# Set exercise:
Quote the records word for word from the line with "Where should I" to the line with "click(x=6, y=232)", including both of those lines, and leave out the pictures.

# Dataset content:
--------------------------------

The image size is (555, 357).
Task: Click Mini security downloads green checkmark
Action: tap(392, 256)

--------------------------------

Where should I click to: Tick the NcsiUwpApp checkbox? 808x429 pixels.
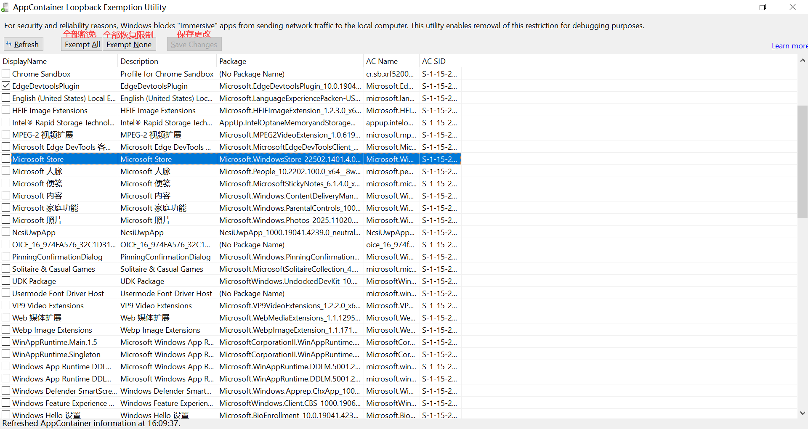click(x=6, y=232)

--------------------------------

# Result for this exercise:
Where should I click to: Tick the NcsiUwpApp checkbox? 808x429 pixels.
click(x=6, y=232)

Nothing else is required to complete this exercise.